Currently, 2 percent of WEC students are men, and Robertson wants to increase that ratio. Men are not eligible to receive their first baccalaureate degree at St. Catherine's, but they may obtain a post-baccalaureate major or a graduate or associate degree at the College. "I'm a firm believer in the College's mission of women-only undergraduate education," she says. "But we need more men in these fields. We need more men in our education systems. We need men to relate to people in the healthcare systems." Scott Eddy '06 is typical of the male students Robertson envisions.
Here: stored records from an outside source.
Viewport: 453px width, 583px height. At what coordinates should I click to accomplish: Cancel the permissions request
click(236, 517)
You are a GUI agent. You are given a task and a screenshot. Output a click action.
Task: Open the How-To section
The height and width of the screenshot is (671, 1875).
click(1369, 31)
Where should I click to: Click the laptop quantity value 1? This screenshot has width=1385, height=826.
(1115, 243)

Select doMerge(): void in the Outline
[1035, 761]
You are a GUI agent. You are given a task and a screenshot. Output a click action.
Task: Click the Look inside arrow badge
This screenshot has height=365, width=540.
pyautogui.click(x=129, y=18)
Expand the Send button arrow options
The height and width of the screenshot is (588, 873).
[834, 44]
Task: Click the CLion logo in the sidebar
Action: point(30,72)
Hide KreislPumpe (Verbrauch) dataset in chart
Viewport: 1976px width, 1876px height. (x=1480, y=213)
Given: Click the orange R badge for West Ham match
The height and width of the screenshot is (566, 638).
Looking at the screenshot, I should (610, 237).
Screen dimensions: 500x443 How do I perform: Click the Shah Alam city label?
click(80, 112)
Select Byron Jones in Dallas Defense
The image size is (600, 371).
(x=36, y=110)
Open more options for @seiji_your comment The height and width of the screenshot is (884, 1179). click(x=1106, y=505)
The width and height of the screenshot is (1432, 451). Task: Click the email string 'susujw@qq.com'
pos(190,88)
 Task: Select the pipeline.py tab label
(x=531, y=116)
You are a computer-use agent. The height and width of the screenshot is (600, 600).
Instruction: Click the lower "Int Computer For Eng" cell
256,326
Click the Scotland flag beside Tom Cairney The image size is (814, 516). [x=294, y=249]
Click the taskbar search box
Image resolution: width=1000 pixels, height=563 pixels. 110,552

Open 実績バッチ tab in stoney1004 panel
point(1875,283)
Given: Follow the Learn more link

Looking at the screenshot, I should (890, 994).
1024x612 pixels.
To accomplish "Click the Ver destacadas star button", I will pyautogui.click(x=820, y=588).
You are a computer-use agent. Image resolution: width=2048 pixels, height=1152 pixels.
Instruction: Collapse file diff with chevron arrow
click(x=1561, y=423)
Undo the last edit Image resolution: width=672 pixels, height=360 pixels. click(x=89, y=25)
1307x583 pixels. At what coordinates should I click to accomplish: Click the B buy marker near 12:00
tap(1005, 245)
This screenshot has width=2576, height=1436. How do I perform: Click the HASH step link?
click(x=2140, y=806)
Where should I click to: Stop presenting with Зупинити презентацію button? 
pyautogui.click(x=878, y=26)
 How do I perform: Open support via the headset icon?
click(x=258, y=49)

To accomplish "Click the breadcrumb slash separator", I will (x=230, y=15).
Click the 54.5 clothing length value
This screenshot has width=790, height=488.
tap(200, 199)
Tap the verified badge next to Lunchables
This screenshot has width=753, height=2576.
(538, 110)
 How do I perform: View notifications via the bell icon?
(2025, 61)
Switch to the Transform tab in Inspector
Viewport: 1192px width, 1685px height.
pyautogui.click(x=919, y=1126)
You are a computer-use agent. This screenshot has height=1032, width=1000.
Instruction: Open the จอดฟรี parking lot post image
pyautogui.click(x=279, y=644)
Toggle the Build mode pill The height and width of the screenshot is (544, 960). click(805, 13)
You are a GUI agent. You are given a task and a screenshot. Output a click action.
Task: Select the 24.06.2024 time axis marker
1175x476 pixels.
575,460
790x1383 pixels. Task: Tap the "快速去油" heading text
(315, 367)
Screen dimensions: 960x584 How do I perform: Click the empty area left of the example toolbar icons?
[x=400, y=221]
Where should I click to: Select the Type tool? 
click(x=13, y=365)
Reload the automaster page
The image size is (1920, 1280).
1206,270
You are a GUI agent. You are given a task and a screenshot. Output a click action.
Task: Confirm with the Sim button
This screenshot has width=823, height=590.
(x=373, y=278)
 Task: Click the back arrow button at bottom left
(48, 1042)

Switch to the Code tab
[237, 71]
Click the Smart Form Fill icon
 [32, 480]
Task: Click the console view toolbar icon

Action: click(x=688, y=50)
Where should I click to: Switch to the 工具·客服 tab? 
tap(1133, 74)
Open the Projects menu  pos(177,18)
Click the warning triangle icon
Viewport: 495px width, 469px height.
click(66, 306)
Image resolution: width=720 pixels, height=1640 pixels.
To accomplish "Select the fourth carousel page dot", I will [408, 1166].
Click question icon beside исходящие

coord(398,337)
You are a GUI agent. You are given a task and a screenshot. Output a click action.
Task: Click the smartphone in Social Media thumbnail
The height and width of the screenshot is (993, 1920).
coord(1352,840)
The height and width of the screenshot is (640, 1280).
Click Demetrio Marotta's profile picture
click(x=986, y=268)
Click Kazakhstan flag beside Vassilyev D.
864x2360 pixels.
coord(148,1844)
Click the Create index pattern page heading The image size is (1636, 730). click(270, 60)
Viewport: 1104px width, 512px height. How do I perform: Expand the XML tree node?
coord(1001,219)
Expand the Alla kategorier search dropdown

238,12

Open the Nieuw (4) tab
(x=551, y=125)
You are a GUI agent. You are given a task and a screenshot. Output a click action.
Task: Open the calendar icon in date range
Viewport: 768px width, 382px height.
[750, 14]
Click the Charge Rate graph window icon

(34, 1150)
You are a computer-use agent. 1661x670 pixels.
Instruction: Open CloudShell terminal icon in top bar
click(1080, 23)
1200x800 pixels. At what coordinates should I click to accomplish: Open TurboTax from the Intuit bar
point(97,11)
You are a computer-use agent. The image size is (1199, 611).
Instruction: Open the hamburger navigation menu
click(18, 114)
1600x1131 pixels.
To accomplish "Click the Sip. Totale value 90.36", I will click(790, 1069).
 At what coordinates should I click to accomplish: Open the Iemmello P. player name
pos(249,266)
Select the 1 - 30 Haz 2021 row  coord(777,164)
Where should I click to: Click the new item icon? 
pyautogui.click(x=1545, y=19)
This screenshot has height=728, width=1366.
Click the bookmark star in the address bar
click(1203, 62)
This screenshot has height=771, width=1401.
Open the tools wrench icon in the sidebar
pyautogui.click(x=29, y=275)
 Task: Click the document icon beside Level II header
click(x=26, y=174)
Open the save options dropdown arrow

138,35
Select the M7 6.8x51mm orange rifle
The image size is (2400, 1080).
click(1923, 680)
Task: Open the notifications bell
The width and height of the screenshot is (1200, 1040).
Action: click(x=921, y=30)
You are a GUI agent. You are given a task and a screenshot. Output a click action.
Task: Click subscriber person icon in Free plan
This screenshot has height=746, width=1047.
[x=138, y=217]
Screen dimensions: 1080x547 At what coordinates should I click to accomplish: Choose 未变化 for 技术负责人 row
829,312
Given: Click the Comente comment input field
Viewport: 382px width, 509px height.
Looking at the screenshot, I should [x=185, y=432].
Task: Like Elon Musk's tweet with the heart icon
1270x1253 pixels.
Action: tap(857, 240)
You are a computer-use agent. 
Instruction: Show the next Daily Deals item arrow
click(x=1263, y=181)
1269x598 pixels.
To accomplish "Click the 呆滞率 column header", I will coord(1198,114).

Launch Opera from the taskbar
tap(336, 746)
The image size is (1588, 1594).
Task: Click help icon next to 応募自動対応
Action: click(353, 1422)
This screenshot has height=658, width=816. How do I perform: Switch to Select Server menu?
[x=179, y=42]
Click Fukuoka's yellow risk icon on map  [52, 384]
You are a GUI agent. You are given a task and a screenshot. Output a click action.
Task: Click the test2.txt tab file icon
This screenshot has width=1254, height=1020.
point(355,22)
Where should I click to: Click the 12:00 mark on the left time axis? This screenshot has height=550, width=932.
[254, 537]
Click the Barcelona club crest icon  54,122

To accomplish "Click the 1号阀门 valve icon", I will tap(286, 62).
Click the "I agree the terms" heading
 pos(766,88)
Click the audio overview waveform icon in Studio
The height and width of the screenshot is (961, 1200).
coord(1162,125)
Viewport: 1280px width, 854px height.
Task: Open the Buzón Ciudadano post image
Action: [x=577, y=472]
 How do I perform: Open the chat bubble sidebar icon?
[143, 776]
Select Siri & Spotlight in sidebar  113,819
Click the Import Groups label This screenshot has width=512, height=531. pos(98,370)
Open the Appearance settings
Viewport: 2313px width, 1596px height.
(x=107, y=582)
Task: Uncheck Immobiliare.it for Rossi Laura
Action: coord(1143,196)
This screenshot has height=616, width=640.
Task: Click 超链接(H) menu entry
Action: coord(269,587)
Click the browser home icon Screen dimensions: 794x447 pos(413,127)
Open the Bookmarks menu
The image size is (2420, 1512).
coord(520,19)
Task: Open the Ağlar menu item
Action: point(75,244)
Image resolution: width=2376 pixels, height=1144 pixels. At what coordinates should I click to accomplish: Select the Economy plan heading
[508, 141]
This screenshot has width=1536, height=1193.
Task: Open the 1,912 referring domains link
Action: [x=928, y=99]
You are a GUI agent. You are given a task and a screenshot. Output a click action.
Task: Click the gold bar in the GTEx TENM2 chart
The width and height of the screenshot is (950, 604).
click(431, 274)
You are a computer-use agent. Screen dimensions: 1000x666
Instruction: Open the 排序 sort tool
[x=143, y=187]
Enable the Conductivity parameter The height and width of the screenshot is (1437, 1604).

In 2003, at age 50, Eddy heeded a voice inside that told him he could make a bigger difference. Upon seeing a small advertisement for Weekend College, he enrolled in the nursing program - a departure from his first career in business and human resources. Three years later, Eddy started as a staff nurse at Fairview Southdale Hospital.
Eddy was older than most classmates, and even his teachers, which felt a little sobering. But being the only male in most of his classes left the deeper impression. "For three and a half years, it was mostly just me and 22 of the most dedicated, talented women you would ever meet," he says. "Every time I say that, I almost choke up. I was a little apprehensive about what the environment would be like, but from the first instructor on, it was just an excellent learning experience. I can't say enough about my nursing cohort. I think there were three, maybe four, babies born that we all enjoyed. I like to think that lifelong friendships were made there."
A supportive learning environment WEC faculty members help sustain the supportive learning environment for which WEC is known. Megan Kalina, an assistant professor in business administration, teaches five different accounting classes in the day and weekend programs. A mother of three children, Kalina seems to be living the Weekend College life along with her students. "I'm very much into balancing," she says. "You recognize that your family is the priority but also that the work has to get done. So I may be a little more sensitive to [WEC students] and a little more accommodating. If we have to meet early in the morning, or talk after 10 p.m. on the phone, that's OK."
Weekend College has both changed and stayed constant in the nearly 30 years since Sister Alberta Huber, then St. Catherine's president, set the wheels in motion for St. Kate's to offer weekend degree opportunities. It's hard to know whether Sister Alberta, who passed away in October, envisioned today's WEC community, which encompasses a student population of all ages, both genders, several nationalities, and educational backgrounds ranging from no college credits to multiple degrees. But she likely did envision the outcomes that have continued to this day - providing educational opportunities that meet students' needs. For Kalina and other faculty members, watching students graduate demonstrates the success of their work and the supportive WEC environment. "I was sitting at one of the graduations with a colleague and he said, 'This is what makes this job worth it. To see those smiles on their faces and that pride, that's why we're here,'" says Kalina. "And that's really true."